Reading about cryptography as its getting talked about quite a lot at the moment with even politicians talking about strong encryption. Also I’m working out how best to go ahead with some encryption in a project.
Cyphers
What recipe you use to encrypt the data examples being One Time Pad, Vigenère, Rot13.
Whats interesting is that mostly they are crackable its just how much time, computers and the access to Mathematicians/Cryptographers you have. So its really a matter of making something as hard and resource intensive as possible. AES / Rijndael is probably a good common one which succeeded DES in terms of standards.
Security / Strength
It is difficult to tell for sure what is ‘secure’ given that many past developments have taken place within agencies that don’t have incentives to publicise there discoveries. If someone has made big strides in designing more efficient cracking algorithms we might not find out until 20 years later.
Comparatively small changes in implementation (block cypher modes ) and algorithms can make a huge difference in terms of security. So creating your own cypher is usually a bad plan and choosing carefully is important.
Keys and key lengths
Then there is how long a key you are using generally the longer the key the stronger the encryption.
How long a key?
Start off from greater than 128 ideally 256 bits and what is that equivalent to when generating key pairs with ssh-keygen, RSA 15360 is equivalent to 256 according to more in US National Institute of Standards and Technology here (page 64).

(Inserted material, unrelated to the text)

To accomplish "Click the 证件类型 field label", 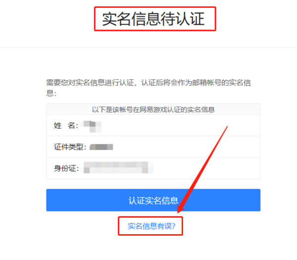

How secure do you need something to be? (and given what situation)
Commonly you think of encrypting the message during transmission from A to B. In order to prevent someone reading the message in between. There are a lot more, places, stages and levels though. If you encrypt information in a database you have made that information difficult to read if the attacker only has the database. But if they also have the code or keys that encrypted that data then they have also the means to retrieve it.
Does it need to be secure if the attacker has access to lots of decrypted messages, pairs of past encrypted/decrypted items or has knowledge of the texts sent. Can the attacker intercept an encrypted message and alter it and that alteration be undetectable.
So mostly your using layers of security to make access more awkward each layer being an additional level of difficulty.
Perhaps the more layers the better so for a web application the layers could be
- SSL/TLS to encrypt the traffic then encrypting information in the database
- Architecture of the code
- Security of the user accounts on the server
- Security of the underlying server,
- Security practices of the users and administrators of the system
- Browsers and operating systems that the legitimate users might use,
- How keys are managed and shared.
How important is it?
If your keeping peoples credits cards then you need to act differently to just publishing a blog that you can just restore from an earlier database dump.
How long would it take to recover from a breach and how much would that cost you in money and reputation. This makes you consider your backups and your policies on communication with users.
Are you merely deterring automatic attacks from script kiddies on you so they move on to easier targets. Or are likely to be a focus of attacks because of some sort of political or financial cause.
Security is complicated its not just a matter of I use this language, we use TLS version X or we only use such and such servers.